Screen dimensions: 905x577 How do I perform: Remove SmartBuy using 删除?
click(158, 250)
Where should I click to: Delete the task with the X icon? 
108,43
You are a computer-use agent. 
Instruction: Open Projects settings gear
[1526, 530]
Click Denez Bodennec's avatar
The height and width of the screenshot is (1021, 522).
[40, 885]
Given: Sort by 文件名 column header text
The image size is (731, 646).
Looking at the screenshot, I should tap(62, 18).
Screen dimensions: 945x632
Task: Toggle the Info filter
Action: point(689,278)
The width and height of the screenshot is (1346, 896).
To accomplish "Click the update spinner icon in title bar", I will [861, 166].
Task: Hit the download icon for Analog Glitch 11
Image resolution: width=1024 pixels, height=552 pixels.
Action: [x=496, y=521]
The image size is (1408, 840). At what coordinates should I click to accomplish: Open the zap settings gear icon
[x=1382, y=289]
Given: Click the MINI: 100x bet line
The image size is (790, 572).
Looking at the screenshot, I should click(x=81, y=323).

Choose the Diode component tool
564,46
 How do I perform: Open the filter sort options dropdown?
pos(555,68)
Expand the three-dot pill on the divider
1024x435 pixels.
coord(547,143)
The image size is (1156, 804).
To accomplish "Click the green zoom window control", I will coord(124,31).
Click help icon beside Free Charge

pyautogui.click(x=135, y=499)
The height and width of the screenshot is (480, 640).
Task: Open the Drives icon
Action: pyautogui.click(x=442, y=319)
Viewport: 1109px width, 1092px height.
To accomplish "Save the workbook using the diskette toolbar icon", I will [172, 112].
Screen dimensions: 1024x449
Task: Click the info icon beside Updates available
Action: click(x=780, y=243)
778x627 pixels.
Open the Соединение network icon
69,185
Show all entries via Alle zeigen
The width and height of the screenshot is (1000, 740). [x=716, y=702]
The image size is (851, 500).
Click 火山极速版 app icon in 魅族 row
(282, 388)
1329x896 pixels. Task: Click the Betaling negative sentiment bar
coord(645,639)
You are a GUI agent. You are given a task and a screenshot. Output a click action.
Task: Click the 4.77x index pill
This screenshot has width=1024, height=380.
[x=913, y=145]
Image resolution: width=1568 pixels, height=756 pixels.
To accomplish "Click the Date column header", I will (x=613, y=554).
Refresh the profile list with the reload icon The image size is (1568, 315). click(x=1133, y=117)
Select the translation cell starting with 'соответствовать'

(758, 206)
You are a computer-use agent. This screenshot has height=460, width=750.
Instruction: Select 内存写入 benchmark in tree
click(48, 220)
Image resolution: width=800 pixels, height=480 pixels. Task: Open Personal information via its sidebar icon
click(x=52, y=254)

Instructions to follow ▸
Output all of the records above unchanged.

Written response ▸
Screen dimensions: 905x577 How do I perform: Remove SmartBuy using 删除?
click(158, 250)
Where should I click to: Delete the task with the X icon? 
108,43
You are a computer-use agent. 
Instruction: Open Projects settings gear
[1526, 530]
Click Denez Bodennec's avatar
The height and width of the screenshot is (1021, 522).
[40, 885]
Given: Sort by 文件名 column header text
The image size is (731, 646).
Looking at the screenshot, I should tap(62, 18).
Screen dimensions: 945x632
Task: Toggle the Info filter
Action: point(689,278)
The width and height of the screenshot is (1346, 896).
To accomplish "Click the update spinner icon in title bar", I will [861, 166].
Task: Hit the download icon for Analog Glitch 11
Image resolution: width=1024 pixels, height=552 pixels.
Action: [x=496, y=521]
The image size is (1408, 840). At what coordinates should I click to accomplish: Open the zap settings gear icon
[x=1382, y=289]
Given: Click the MINI: 100x bet line
The image size is (790, 572).
Looking at the screenshot, I should click(x=81, y=323).

Choose the Diode component tool
564,46
 How do I perform: Open the filter sort options dropdown?
pos(555,68)
Expand the three-dot pill on the divider
1024x435 pixels.
coord(547,143)
The image size is (1156, 804).
To accomplish "Click the green zoom window control", I will coord(124,31).
Click help icon beside Free Charge

pyautogui.click(x=135, y=499)
The height and width of the screenshot is (480, 640).
Task: Open the Drives icon
Action: pyautogui.click(x=442, y=319)
Viewport: 1109px width, 1092px height.
To accomplish "Save the workbook using the diskette toolbar icon", I will [172, 112].
Screen dimensions: 1024x449
Task: Click the info icon beside Updates available
Action: click(x=780, y=243)
778x627 pixels.
Open the Соединение network icon
69,185
Show all entries via Alle zeigen
The width and height of the screenshot is (1000, 740). [x=716, y=702]
The image size is (851, 500).
Click 火山极速版 app icon in 魅族 row
(282, 388)
1329x896 pixels. Task: Click the Betaling negative sentiment bar
coord(645,639)
You are a GUI agent. You are given a task and a screenshot. Output a click action.
Task: Click the 4.77x index pill
This screenshot has width=1024, height=380.
[x=913, y=145]
Image resolution: width=1568 pixels, height=756 pixels.
To accomplish "Click the Date column header", I will (x=613, y=554).
Refresh the profile list with the reload icon The image size is (1568, 315). click(x=1133, y=117)
Select the translation cell starting with 'соответствовать'

(758, 206)
You are a computer-use agent. This screenshot has height=460, width=750.
Instruction: Select 内存写入 benchmark in tree
click(48, 220)
Image resolution: width=800 pixels, height=480 pixels. Task: Open Personal information via its sidebar icon
click(x=52, y=254)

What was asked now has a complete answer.